I have to say, it was very nice of my brother to take the time and effort to help me. He drove me out there at his own expense, even bought me some McDonalds as we got a bit lost. Just he and I, he closer to adulthood than me (two or three years older) who had always been the doer in the family, the one to get a paper route, the one to buy his own mini bike, then car and other items, the one who was most independent and anxious to get out of the house. Which was also why he was the most mysterious brother, the sibling I felt I understood the least.

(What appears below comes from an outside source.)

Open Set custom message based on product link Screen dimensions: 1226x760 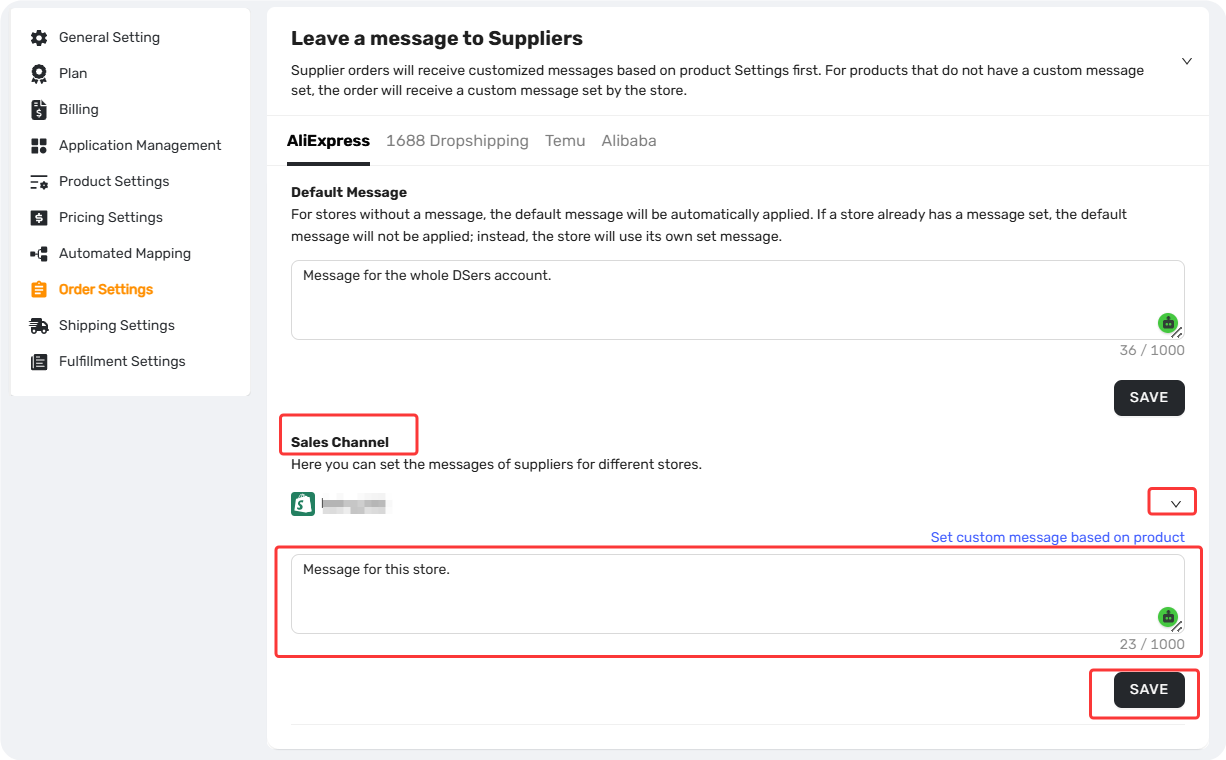(x=1058, y=537)
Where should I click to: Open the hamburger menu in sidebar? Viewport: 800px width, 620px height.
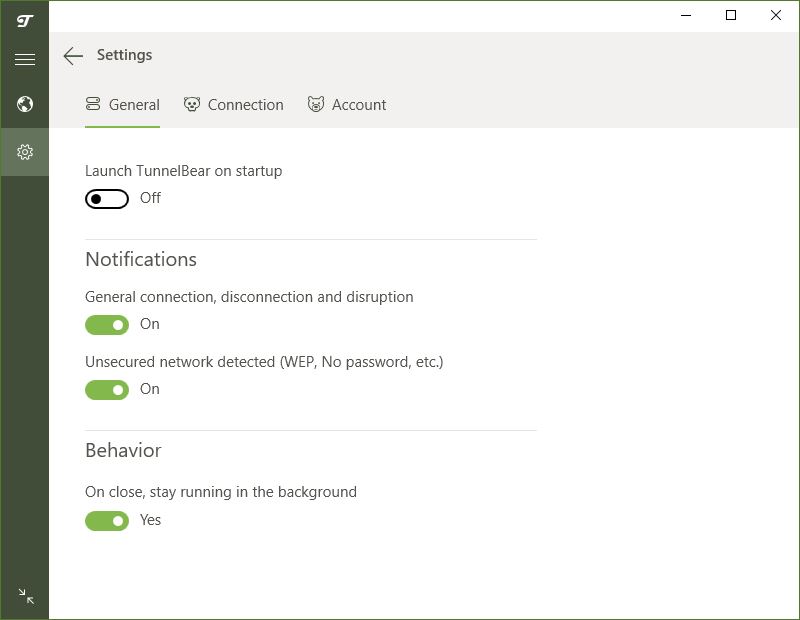[24, 59]
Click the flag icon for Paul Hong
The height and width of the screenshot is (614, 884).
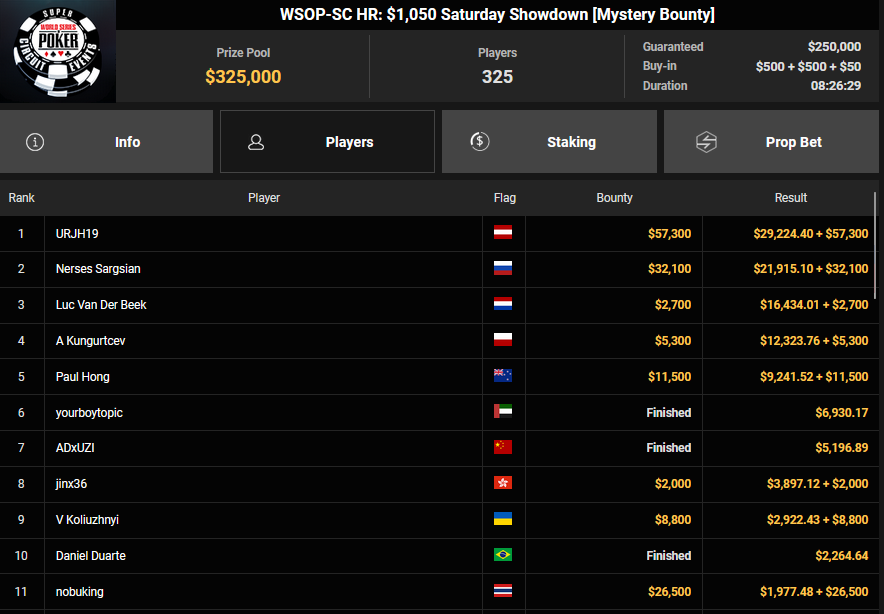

We had been a very close family in many ways, yet also an odd one. Yes, we had both parents and were a family of five kids (four boys, one girl). We were all born in Sioux Falls, SD but from there we moved often: Vancouver, WA, Jonesborough and then Johnson City TN, Des Moines/Urbandale, IA. So, in many ways we were close to each other out of necessity, out of a sense that all other relationships were transitory . . . But as we got older, as Oldest and then Second Oldest finished high school and as we stayed in one spot--in Iowa--for once, we kind of drifted apart. Then again, I should say that we became indifferent to each other. Both of our parents had grown up in broken families, both without fathers (my father's father was in a mental hospital all of his life after WWI; my mother's father ran away, abandoning his family). And we, as their offspring, always had some kind of element in us, one that is hard to explain but that essentially was disdainful of positive emotions, of showing need or affection or cohesion as a family unit. I'm not sure. I mean, we knew we were loved and that my parents loved each other, but, yet, no one could say the word and we were often--as we got older--more mean to each other than nice and then we were, as I said, indifferent. My parents, fatherless children of the Great Depression and young adults of WWII (in which my father fought in Europe), perhaps had learned to deal with sadness and disappointment in their lives through indifference to it, so much so that we kids carried a certain stoic/pessimistic gene . . . Then again, who the heck knows. Maybe we were pretty much like everyone else. (We all get along quite well now, us "kids", but we also live far away from and don't have much contact with each other.)
Anyway.
What I'm trying to point out is that it was strange and somewhat embarrassing to me for my older brother to be helping me out, to care enough to help out. But we did find his friend and the van and I bought it. I paid the asking price because I had no concept that I could bicker--and, Oldest Brother never said a peep that I could ask for less from his friend. Yes, I paid too much. Yet, I was happy to have the van: a 72 Ford Econoline painted in two-tone blue with shag carpeting on the inside and a bed in back, a cooler between the two front seats (Captain's seats) also hidden by shag carpeting. It was quite the 70's semi-hippy mobile.
I never did take the van out west.
I did take it to Florida that next spring, to Daytona and Key West. I took it to Iowa City a few times and when I decided to go to college, it sat back at my parents house until it became an eyesore. I eventually sold it to friend of a neighbor for about $500--more than $2000 less than I paid for it.
So it goes.
I disliked owning a car for many years afterwards.